Immunovaccine a clinical stage vaccine company, announced that new positive clinical data on the company’s lead cancer vaccine candidate, DPX-Survivac, will be presented as a poster at the 2014 ASCO Annual Meeting in Chicago, Illinois from May 30 to June 3.

Results presented from the Phase I/Ib clinical study demonstrate promising early evidence of clinical activity for DPX-Survivac in ovarian cancer patients, including one patient who experienced a partial response (PR). The PR, defined as a shrinking of tumour size by at least 30 per cent using Response Evaluation Criteria In Solid Tumours (RECIST 1.1), was accompanied by reduction in levels of a commonly used ovarian cancer biomarker (CA125) and a significant increase in vaccine-induced immune responses.

The abstract, “Phase I/Ib Clinical and Immunologic Assessment of Immunotherapeutic Vaccine, DPX-Survivac in Women with Ovarian, Fallopian Tube, of Peritoneal Cancer (OC),” will be presented during the General Poster Session, Gynecologic Cancer, Saturday, May 31, 2014.

One study patient with residual disease following platinum therapy experienced a PR which correlated with robust immune responses to DPX-Survivac.  The PR persisted following discontinuation of the treatment.

Target immune responses were seen across all doses and when DPX-Survivac was administered alone or with low dose oral cyclophosphamide (CPA). Statistically significant increases in immune response were seen with higher doses of DPX-Survivac and when DPX-Survivac was combined with CPA.

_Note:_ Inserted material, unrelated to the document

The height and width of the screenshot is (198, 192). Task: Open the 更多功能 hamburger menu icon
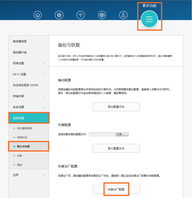[149, 19]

DPX-Survivac was well tolerated with no significant systemic adverse events reported

“The durable clinical response highlights the therapeutic potential of DPX-Survivac,” stated Dr. Marc Mansour, chief operating officer of Immunovaccine.  “To our knowledge, the target immune responses induced by our vaccine approach are among the strongest of any published immune results in the cancer immunotherapy field.”

In April, Immunovaccine presented positive data from clinical and preclinical vaccine studies, including DPX-Survivac, at the American Association for Cancer Research (AACR) 2014 Annual Meeting.  Results demonstrated that metronomic cyclophosphamide (mCPA), an immune modulating agent, enhanced the immunogenicity of DepoVax-based vaccines in preclinical cancer models consistent with previously reported Phase I data showing a similar enhancement of DPX-Survivac in patients. Importantly, the animal studies demonstrated the combination therapy’s ability to eliminate advanced tumours that could not be treated with vaccine or mCPA alone. The addition of anti-PD-1 checkpoint inhibitor to the DepoVax vaccine/mCPA combination resulted in further enhanced anti-tumour activity, which allowed the treatment of more advanced tumours. The effective tumour regressions that were observed could not be achieved without the use of vaccine or the use of anti-PD-1.   

Immunovaccine expects a large randomised Phase II trial of DPX-Survivac to be initiated in 2014 in ovarian cancer. The 250 patient trial will be sponsored and conducted by Canada’s NCIC Clinical Trials Group (NCIC CTG).  Additionally, researchers at the University of Rome are planning to initiate a Phase l/II trial of DPX-Survivac in glioblastoma (brain cancer) with the first patient receiving the vaccine in 2014.